*PASSAGE TO READ*.
Shortly after Hurricane Maria devastated Puerto Rico in September 2017, San Juan Mayor Carmen Yulín Cruz made pleas that there would continue to be fallout and loss of life, and criticized the Trump Administration’s emergency and recovery efforts. In light of a recent study Harvard University study published in the New England Journal of Medicine that indicated loss of life was far greater than the official death toll reported (64 people), that Twitter fight is reappearing in various press reports.
The study indicated that “interruption of medical care was the primary cause of the increase in mortality rates in the months after the hurricane,” leading to the deaths of an estimated 4,645, according to Huffington Post. The hurricane destroyed two-thirds of Puerto Rico’s electric infrastructure.
Cruz has been in the mainland recently, giving a speech as part of Boston University (BU) commencement exercises, being honored in Minnesota, speaking in Connecticut and appearing on various broadcast networks to talk about the study, and what she believes it reveals. She criticizes the federal government’s response to the hurricane as well as President Trump’s lack of response to the rising death toll, but she praises government leaders and the volunteer organizations that have responded to the island and it’s people, such as the city of Philadelphia.
Ominous Days May Lay Ahead
At BU, Cruz reportedly told the audience that more than 1,000 people have died and that Puerto Rican people are still dying with the storm’s fallout. Most ominously, she said that more than 500,000 roofs in San Juan are still needing repair, and that the island does not have water, diesel fuel for generators or other supplies in place should another storm hit, according to the NBC affiliate in Miami providing ongoing coverage of recovery.
Cruz’s concerns are being heard by Philadelphia Mayor Jim Kenney, who recently traveled to San Juan as part of a newer initiative by the Open Society Foundation’s to pair mayors from cities on the mainland with mayors on the island. WHYY.org reported that Cruz took Kenney to visit San Juan neighborhoods and after-school programs in a back drop of greenery just beginning to regrow long after saltwater destroyed the island’s vegetation.
“I found it very unsettling to be there because … they’re United States citizens, we should be helping them. We’re not, we’re not,” Kenney said. “And things [like] the power grid is not back up, you know, two-thirds of the island is still at intermittent power and lights. … It’s just really a shame.”
Kenney praised Cruz and other island mayors as he criticized the Puerto Rican government — about 80 percent of tax revenue goes to the island’s government, while the mayors struggle to do most of the recovery and emergency planning work, he said.
Water Management, Solar & Emergency Housing Support in Process
The Philadelphia Water Department is providing water-management technical support, and advising the island capital’s move toward solar energy.
Because San Juan is also looking into prefabricated housing that can be stored and used during emergencies, Kenney said he would like to see how Philadelphia might fabricate tiny shelters from shipping containers.
I would love for Philadelphia to be a manufacturer of temporary or disaster housing, through the use of [former] shipping containers — [for] which the technology is there and it’s easy to build them indoors — and that can become a manufacturing hub for us,” Kenney said.
Shipping containers have been used to create tiny clinics for earthquake and hurricane-ravaged Haiti.
Standing in Actions, and Also Words
After the hurricane, more than 900 Puerto Rican families arrived in Philadelphia and supplies left the city for the island. Kenney said the city would continue to assist refugees, as more have continued to arrive, but he also questioned the role of the federal government’s response:
…the federal government has the wherewithal to do better, much better than they’ve done, and they refused to do it, and I think a lot of it has to do with the fact that … they’re not white people.”
The city has a guide for displaced refugees hosted on its open government portal.

*TASKS AND EXERCISES*.
**a.** According to the article on Hurricane Maria's aftermath, what share of Puerto Rico's electric infrastructure did the hurricane destroy?
**b.** Rewrite the part of the article on Hurricane Maria's aftermath starting at "Kenney praised Cruz" and ending at "work, he said.", using "commended" in place of "praised".

*RECORD EXCERPTS*.
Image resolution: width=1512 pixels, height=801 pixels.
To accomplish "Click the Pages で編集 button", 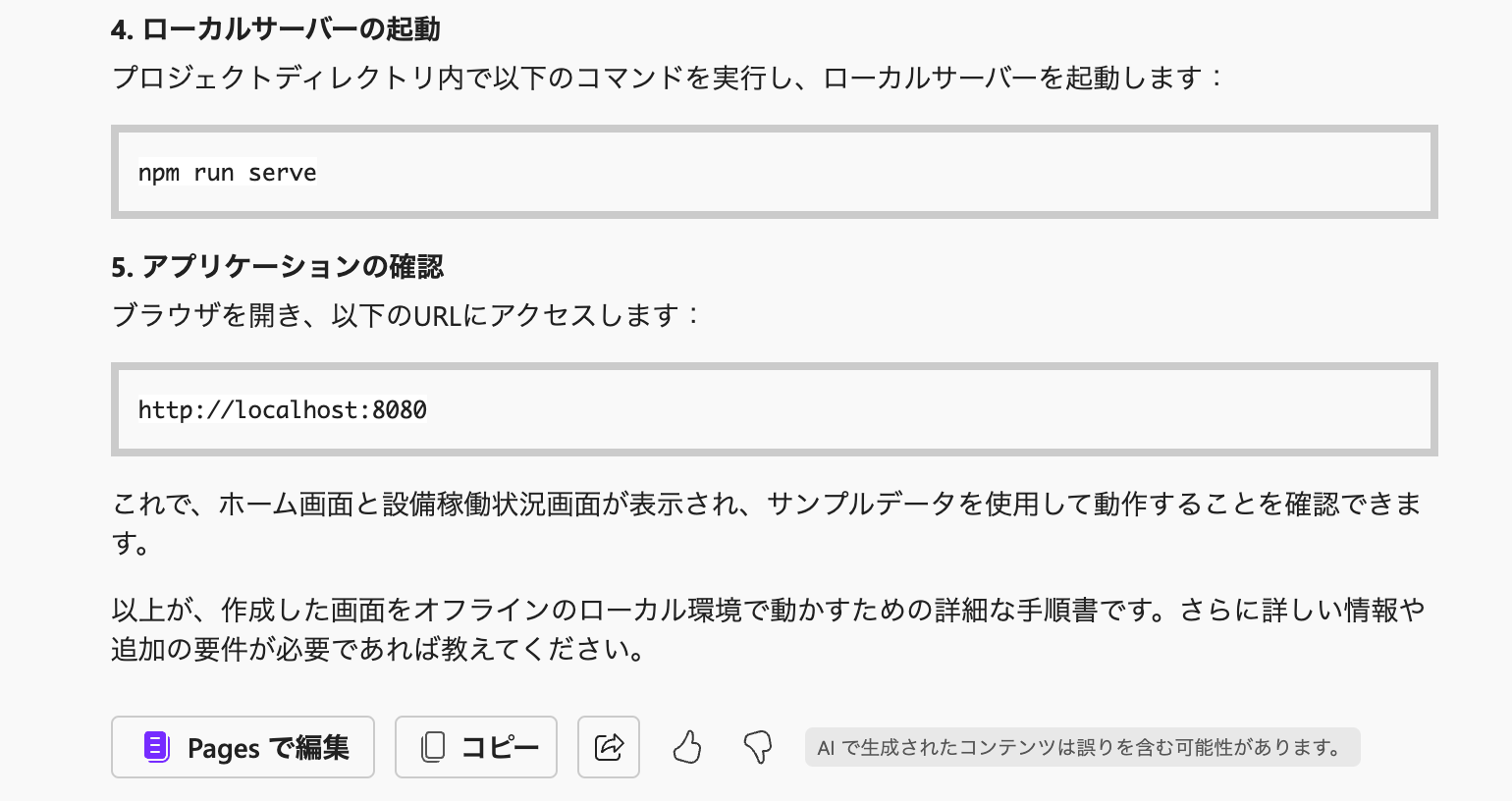I will tap(243, 747).
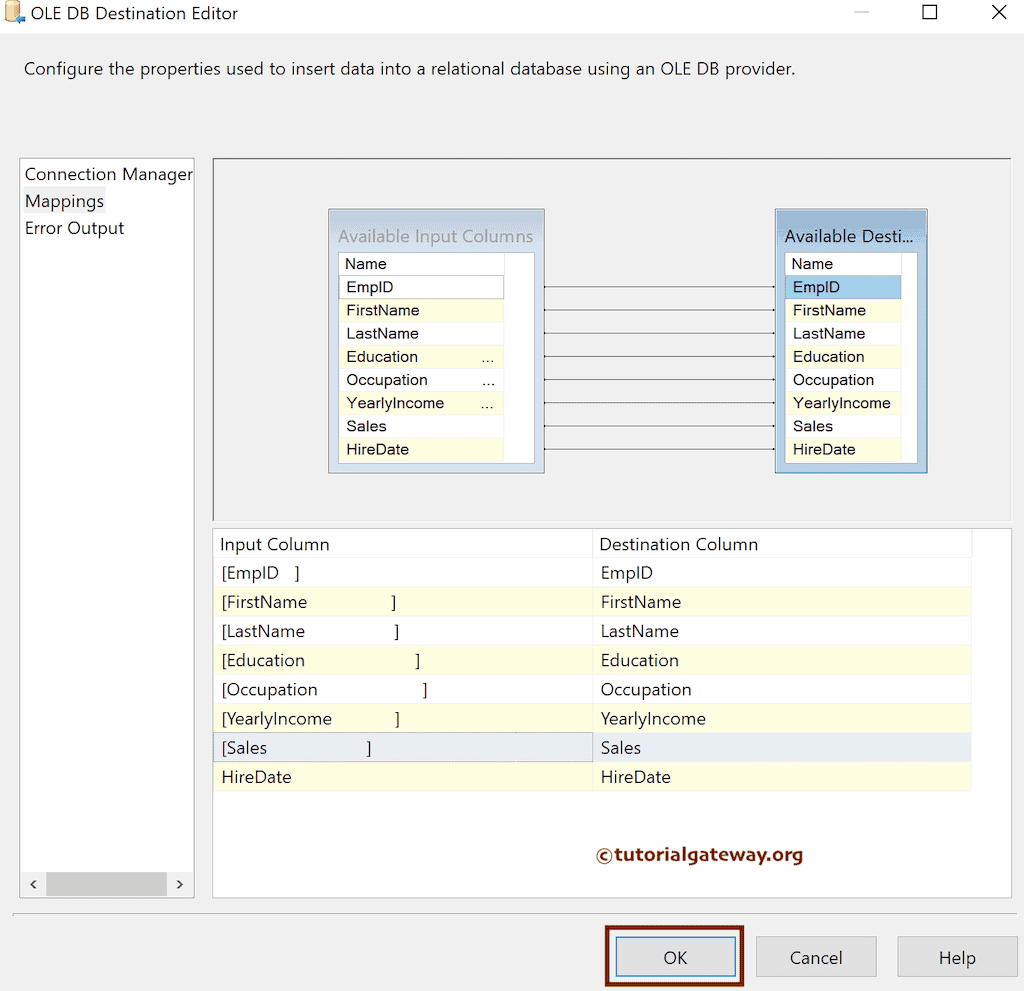The height and width of the screenshot is (991, 1024).
Task: Open the Connection Manager page
Action: coord(107,174)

*RESPONSES FOR EACH TASK*.
**a.** Two-thirds.

**b.**
Kenney commended Cruz and other island mayors as he criticized the Puerto Rican government — about 80 percent of tax revenue goes to the island’s government, while the mayors struggle to do most of the recovery and emergency planning work, he said.